> [Problem details] Convert the rows starting with the line that contains "Enable the 业绩发布 hot filter checkbox" and going on through the line that contains "pyautogui.click(x=1415, y=526)" into a JSON list of strings, one string per line, with blank lines omitted.

> [Material for the task]

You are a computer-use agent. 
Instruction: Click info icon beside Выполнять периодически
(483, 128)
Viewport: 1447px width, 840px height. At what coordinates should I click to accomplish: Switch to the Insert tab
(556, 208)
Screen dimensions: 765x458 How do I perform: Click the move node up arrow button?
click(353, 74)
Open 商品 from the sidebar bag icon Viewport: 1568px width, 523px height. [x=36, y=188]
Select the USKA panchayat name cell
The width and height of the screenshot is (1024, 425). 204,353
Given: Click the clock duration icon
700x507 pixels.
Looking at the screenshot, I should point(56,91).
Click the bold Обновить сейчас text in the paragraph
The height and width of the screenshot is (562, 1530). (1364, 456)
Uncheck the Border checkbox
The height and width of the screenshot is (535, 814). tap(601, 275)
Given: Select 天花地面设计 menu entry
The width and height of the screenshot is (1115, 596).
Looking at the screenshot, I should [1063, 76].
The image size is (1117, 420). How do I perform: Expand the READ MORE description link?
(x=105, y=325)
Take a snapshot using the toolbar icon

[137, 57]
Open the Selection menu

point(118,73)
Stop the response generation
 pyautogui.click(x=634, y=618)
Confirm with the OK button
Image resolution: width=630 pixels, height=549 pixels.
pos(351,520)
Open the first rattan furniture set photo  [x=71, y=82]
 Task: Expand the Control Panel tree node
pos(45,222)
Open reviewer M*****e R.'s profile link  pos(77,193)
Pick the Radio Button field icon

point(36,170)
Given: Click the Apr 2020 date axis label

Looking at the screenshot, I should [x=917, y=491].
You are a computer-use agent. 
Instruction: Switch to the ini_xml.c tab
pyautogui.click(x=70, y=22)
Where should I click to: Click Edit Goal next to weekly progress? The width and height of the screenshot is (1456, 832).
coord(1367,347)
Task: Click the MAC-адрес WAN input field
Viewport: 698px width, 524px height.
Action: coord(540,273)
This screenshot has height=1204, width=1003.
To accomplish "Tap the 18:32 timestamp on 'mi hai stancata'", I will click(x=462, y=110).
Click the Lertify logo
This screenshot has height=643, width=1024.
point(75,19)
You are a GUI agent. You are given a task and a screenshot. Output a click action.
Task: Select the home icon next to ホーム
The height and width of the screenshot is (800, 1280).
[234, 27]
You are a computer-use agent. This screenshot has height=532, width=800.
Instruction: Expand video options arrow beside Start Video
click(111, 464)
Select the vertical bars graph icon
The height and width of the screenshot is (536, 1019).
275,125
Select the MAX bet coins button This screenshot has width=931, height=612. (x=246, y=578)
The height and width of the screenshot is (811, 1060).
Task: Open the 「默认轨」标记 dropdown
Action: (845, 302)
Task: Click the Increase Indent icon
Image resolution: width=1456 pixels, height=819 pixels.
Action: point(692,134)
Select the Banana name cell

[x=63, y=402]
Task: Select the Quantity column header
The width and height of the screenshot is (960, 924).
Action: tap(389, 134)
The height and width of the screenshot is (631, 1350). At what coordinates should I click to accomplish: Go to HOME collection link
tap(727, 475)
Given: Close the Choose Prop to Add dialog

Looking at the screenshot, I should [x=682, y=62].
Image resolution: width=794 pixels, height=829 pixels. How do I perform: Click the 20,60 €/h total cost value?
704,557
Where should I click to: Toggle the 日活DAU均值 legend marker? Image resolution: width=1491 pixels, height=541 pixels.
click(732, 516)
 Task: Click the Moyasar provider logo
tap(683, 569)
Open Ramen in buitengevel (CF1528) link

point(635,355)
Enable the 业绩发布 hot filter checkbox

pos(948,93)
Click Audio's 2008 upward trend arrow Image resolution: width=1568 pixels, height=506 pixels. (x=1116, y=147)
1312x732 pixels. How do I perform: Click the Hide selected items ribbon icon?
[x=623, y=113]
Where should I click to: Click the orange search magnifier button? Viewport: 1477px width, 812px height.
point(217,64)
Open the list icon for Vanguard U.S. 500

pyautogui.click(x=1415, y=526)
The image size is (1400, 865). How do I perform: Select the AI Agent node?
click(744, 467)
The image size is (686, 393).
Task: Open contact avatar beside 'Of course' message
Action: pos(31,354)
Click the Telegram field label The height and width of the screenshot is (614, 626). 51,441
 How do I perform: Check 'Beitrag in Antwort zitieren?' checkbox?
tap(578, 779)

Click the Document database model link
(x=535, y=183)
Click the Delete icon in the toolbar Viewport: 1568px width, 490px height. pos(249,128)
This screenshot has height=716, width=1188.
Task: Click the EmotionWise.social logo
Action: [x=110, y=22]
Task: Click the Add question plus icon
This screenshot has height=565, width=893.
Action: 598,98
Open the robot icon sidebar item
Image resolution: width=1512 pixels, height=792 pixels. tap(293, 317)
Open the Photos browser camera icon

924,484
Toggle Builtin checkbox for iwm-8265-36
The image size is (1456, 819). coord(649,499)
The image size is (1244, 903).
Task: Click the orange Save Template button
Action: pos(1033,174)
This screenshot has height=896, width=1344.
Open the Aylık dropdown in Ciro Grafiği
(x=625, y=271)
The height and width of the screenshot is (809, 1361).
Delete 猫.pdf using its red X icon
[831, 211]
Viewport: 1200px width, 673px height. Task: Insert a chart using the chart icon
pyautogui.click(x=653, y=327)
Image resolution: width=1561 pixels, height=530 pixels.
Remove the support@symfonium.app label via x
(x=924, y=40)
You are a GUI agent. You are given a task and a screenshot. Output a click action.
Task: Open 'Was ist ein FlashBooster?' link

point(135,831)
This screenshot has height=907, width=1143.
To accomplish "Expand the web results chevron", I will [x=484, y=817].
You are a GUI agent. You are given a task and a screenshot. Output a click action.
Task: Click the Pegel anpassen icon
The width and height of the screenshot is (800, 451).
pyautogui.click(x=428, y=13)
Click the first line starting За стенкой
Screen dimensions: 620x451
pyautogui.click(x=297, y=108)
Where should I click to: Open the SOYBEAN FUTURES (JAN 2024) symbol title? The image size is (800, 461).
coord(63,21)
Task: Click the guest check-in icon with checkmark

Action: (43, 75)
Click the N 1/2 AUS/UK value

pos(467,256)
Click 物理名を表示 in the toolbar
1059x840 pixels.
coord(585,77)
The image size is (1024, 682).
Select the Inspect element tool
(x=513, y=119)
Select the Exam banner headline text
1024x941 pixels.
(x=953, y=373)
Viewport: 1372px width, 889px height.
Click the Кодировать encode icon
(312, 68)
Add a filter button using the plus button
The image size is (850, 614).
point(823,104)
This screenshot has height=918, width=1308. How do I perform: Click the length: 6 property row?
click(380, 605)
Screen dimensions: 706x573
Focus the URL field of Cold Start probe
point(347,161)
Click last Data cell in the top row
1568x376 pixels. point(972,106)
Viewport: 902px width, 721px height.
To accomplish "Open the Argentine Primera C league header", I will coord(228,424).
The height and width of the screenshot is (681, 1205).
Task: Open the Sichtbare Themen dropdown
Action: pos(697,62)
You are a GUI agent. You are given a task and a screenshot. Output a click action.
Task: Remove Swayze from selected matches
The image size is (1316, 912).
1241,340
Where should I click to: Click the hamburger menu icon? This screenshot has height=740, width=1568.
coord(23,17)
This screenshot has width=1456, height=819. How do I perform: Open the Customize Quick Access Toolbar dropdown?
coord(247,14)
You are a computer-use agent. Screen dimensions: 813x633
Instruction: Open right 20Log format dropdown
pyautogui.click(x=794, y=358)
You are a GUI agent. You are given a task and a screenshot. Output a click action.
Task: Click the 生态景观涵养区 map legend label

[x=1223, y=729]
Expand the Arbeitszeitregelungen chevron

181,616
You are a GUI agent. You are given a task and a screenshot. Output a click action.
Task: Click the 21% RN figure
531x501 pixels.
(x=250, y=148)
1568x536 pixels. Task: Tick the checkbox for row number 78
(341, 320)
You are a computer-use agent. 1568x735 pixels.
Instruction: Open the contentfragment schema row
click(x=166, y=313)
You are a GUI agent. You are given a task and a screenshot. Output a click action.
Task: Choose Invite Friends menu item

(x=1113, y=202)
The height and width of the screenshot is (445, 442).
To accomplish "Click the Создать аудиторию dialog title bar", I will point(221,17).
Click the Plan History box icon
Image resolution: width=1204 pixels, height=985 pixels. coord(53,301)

> [The response]
[
  "Enable the 业绩发布 hot filter checkbox",
  "pos(948,93)",
  "Click Audio's 2008 upward trend arrow Image resolution: width=1568 pixels, height=506 pixels. (x=1116, y=147)",
  "1312x732 pixels. How do I perform: Click the Hide selected items ribbon icon?",
  "[x=623, y=113]",
  "Where should I click to: Click the orange search magnifier button? Viewport: 1477px width, 812px height.",
  "point(217,64)",
  "Open the list icon for Vanguard U.S. 500",
  "pyautogui.click(x=1415, y=526)"
]